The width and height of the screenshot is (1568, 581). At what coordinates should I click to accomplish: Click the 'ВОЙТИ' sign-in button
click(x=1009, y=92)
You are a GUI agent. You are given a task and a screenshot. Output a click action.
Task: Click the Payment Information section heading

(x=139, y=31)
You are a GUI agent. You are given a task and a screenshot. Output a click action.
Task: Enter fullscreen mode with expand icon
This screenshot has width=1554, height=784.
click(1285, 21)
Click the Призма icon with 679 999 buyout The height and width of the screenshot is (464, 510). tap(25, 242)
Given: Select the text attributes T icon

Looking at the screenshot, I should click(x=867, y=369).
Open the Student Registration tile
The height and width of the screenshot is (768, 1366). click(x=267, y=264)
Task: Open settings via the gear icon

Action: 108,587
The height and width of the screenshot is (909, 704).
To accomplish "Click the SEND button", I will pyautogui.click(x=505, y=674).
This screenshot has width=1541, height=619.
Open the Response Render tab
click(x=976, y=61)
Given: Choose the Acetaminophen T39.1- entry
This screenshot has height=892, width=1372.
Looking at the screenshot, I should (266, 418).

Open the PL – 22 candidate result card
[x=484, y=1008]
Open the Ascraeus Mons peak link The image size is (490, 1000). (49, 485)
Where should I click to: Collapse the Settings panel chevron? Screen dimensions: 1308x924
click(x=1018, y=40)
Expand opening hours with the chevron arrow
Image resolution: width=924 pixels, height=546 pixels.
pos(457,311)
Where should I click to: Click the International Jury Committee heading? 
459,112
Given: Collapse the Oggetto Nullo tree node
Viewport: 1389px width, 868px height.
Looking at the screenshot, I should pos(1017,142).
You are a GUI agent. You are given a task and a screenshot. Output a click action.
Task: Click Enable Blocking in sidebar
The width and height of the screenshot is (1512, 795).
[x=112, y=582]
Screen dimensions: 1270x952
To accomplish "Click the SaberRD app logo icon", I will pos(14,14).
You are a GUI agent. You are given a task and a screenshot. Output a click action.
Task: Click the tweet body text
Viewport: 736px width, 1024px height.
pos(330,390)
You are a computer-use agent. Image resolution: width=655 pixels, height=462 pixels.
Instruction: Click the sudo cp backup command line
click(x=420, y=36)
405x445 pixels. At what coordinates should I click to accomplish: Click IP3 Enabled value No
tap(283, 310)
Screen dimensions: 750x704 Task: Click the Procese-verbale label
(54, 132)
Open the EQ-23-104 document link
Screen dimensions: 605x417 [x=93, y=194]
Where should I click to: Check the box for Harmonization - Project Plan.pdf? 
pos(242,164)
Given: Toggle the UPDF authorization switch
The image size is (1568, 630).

----------

# What you will do
From the top of the material above, please transcribe each line exactly. Include the line with "The height and width of the screenshot is (909, 704)." and end there.

# Reply
The width and height of the screenshot is (1568, 581). At what coordinates should I click to accomplish: Click the 'ВОЙТИ' sign-in button
click(x=1009, y=92)
You are a GUI agent. You are given a task and a screenshot. Output a click action.
Task: Click the Payment Information section heading

(x=139, y=31)
You are a GUI agent. You are given a task and a screenshot. Output a click action.
Task: Enter fullscreen mode with expand icon
This screenshot has width=1554, height=784.
click(1285, 21)
Click the Призма icon with 679 999 buyout The height and width of the screenshot is (464, 510). tap(25, 242)
Given: Select the text attributes T icon

Looking at the screenshot, I should click(x=867, y=369).
Open the Student Registration tile
The height and width of the screenshot is (768, 1366). click(x=267, y=264)
Task: Open settings via the gear icon

Action: 108,587
The height and width of the screenshot is (909, 704).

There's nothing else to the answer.